KUALA LUMPUR: Malaysia needs an Office for Standards in Education, Children’s Service and Skills (Ofsted) to regulate and monitor the quality of early years and children’s social care services.

Childhood care and education expert Professor Dr Sopia Md Yassin says focus should first be given to Ofsted’s responsibility in inspecting childcare centres and teacher training programmes.

She urges the government to emulate Ofsted’s model in the United Kingdom.

Ofsted is a non-ministerial department of the UK government. It reports directly to Parliament, Sopia says, and its reports are free of bias.

She says the organisation’s reports and rating of centres are public and uploaded online.

“It gives some kind of assurance that the childcare centre you are looking at has a certain level of quality.

“Every time parents want to send their child to a school, they can check the website to see its rating, whether it’s satisfactory or not.

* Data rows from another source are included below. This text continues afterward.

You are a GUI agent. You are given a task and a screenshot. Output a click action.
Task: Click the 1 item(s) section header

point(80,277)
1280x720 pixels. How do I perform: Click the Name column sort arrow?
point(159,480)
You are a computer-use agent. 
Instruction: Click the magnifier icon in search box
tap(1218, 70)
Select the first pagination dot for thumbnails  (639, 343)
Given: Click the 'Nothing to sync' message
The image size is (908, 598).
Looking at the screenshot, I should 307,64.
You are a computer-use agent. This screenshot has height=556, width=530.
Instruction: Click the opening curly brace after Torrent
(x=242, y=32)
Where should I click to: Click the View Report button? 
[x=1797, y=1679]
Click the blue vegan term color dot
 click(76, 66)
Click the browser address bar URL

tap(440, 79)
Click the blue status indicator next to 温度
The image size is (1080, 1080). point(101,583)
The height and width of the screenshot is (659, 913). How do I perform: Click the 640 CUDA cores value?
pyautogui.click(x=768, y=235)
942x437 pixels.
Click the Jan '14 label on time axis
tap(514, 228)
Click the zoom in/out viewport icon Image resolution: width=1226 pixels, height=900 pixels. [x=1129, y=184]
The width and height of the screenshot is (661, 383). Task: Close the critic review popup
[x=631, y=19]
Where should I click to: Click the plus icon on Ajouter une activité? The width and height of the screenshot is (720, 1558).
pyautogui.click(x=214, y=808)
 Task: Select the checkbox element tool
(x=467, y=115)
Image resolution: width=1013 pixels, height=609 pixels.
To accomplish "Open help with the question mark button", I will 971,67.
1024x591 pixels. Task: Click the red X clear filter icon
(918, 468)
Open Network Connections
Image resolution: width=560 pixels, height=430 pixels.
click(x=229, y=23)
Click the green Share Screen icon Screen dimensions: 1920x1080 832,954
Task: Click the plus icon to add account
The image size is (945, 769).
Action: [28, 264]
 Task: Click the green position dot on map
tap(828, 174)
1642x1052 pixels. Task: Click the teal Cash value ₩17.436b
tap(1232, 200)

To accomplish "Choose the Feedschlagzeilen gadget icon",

“In return, this will motivate childcare centres to work hard to move up the ladder.

“It is not easy to obtain an outstanding or satisfactory rating, thus, they would have to do a lot to be better.”

Sopia, who retired from the National Child Development Research Centre of Universiti Pendidikan Sultan Idris in September, says Malaysia has something similar to Ofsted, called the Permata Negara Quality Assurance System (Permata Q).

Launched in May 2017 by Datin Seri Rosmah Mansor, wife of the then prime minister Datuk Seri Najib Razak, Permata Q’s purpose was to evaluate the effectiveness of the Permata Negara curriculum implemented by government-run nurseries and those registered with the Welfare Department.

It was introduced to ensure implementation of Permata Negara’s curriculum was consistent with the concept, philosophy and criteria set by Permata.

Rosmah, who was Permata patron, had said Permata Q had six standard quality components to ensure it was a comprehensive and complete assessment that covered management, learning, assessment, baby care and human resources.

“The Permata Q system is also aimed at benchmarking nurseries to determine their quality,” Rosmah had said.

Sources close to the programme say funding was stopped last year.

They say this made it difficult to carry out work.

“It made it difficult for inspecting officers to do their job as they needed to travel from one nursery or kindergarten to another. No work could be done in the end,” one source says.

Sopia urges the government to empower Permata Q and emulate Ofsted so that it can play a big role in the Malaysian childcare system.